A statement published by HSBC Bank asserts their belief that “there is a real risk that the introduction of a CRM could, at least initially, see an increase in APP scams.” The bank cites a lack of customer vigilance as a likely product of the CRM introduction. It’s essentially created a perverse incentive: if customers have nothing to fear from fraud, they have no reason to try and prevent it.
The version of the CRM Code ultimately adopted does address this concern to a degree. To be eligible for a refund, for instance, the customer may not be deemed to be at fault due to behavior considered “grossly negligent.”
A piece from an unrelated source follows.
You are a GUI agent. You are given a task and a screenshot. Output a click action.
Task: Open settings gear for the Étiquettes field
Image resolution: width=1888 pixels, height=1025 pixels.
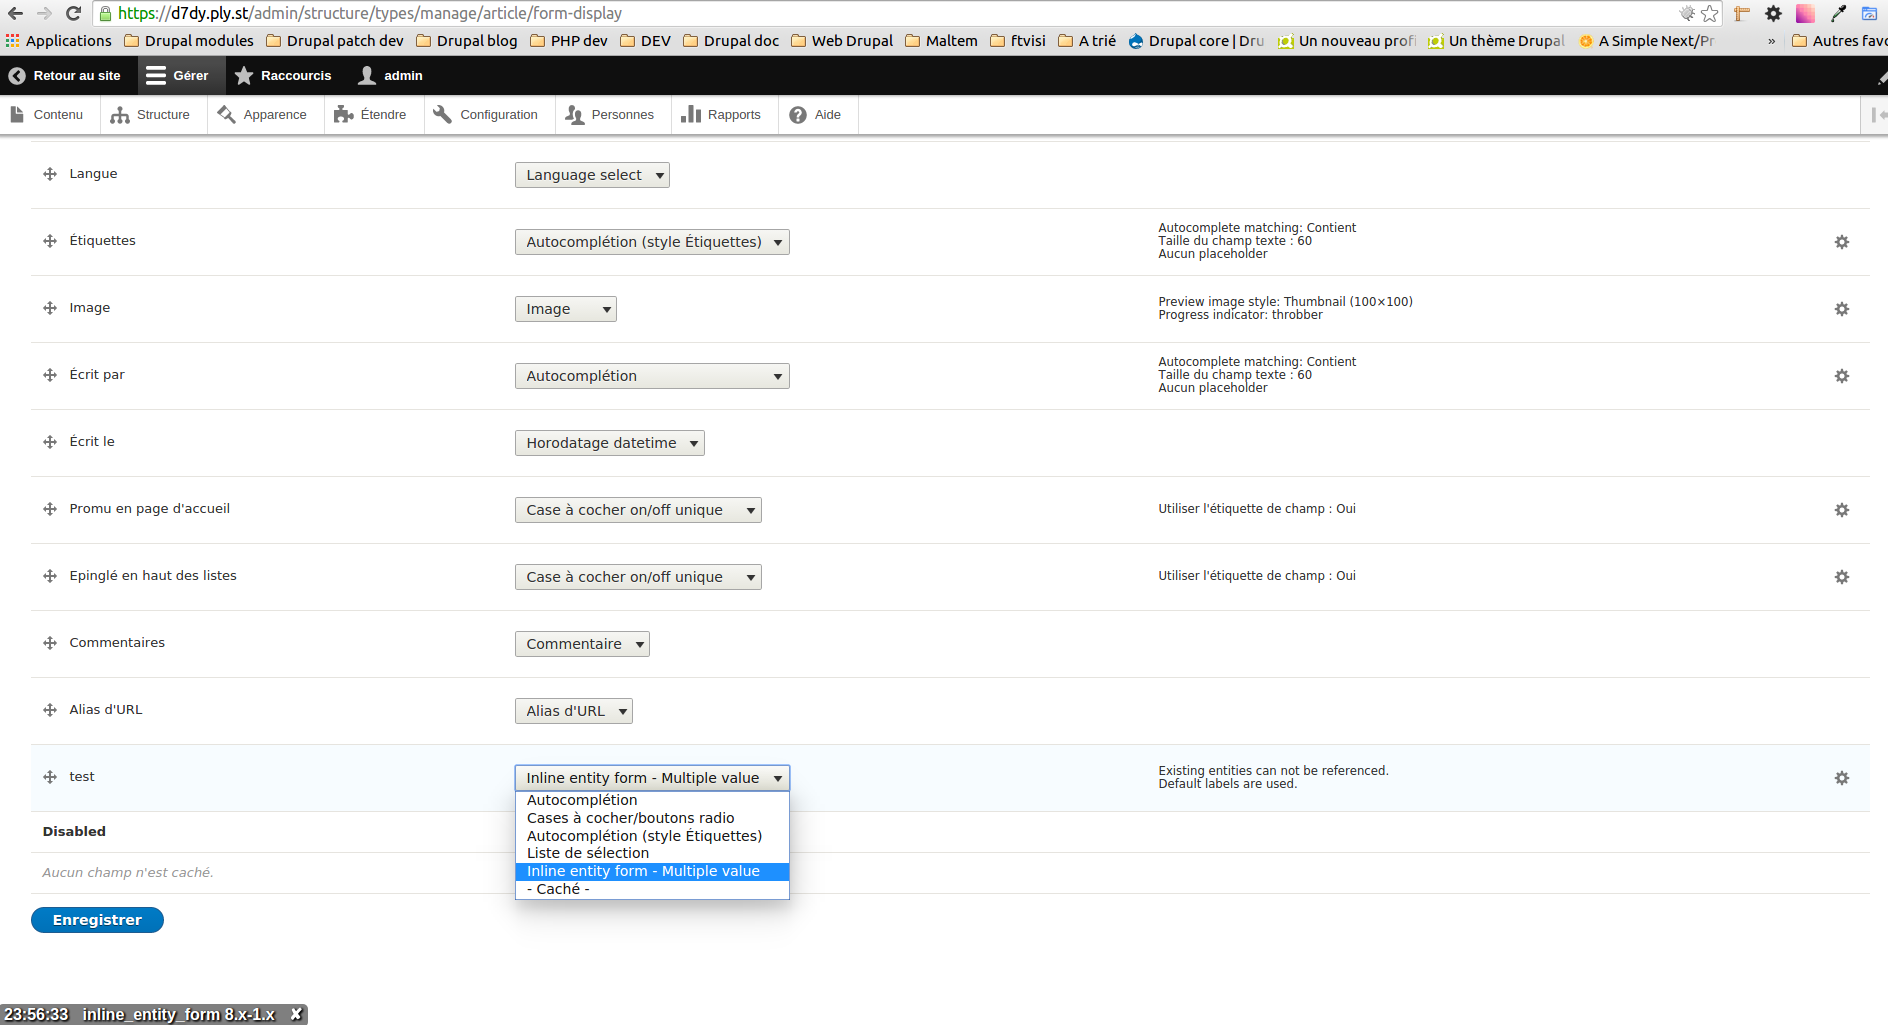click(x=1841, y=241)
Of course, the guidelines for determining whether a customer violated best practices for an authorized push payment are left up to the PSP to decide. This is like when a customer files a chargeback; the PSP has an incentive to keep customers happy, and thus, to side with a customer in a dispute.
Fraud Mitigation Should Come First
Furthermore, having this fund in place only ensures that consumers are insulated from fraud losses. The contingent reimbursement model doesn’t actually prevent any fraud. Thus, the CRM Code doesn’t fully live up to its first overarching objective: to reduce authorized push payment fraud attacks.
The CRM could be a good starting point. However, we need to continue pushing forward in developing methods to counter APP fraud as part of a broader fraud mitigation strategy.
APP fraud may be quite different from standard card fraud. That said, mitigating new and developing loss sources should be part of any multilayer fraud strategy. Otherwise, we risk allowing fraud to entirely overwhelm the payments sector. That’s why the Contingent Reimbursement Model Code should be a first step…not a final answer.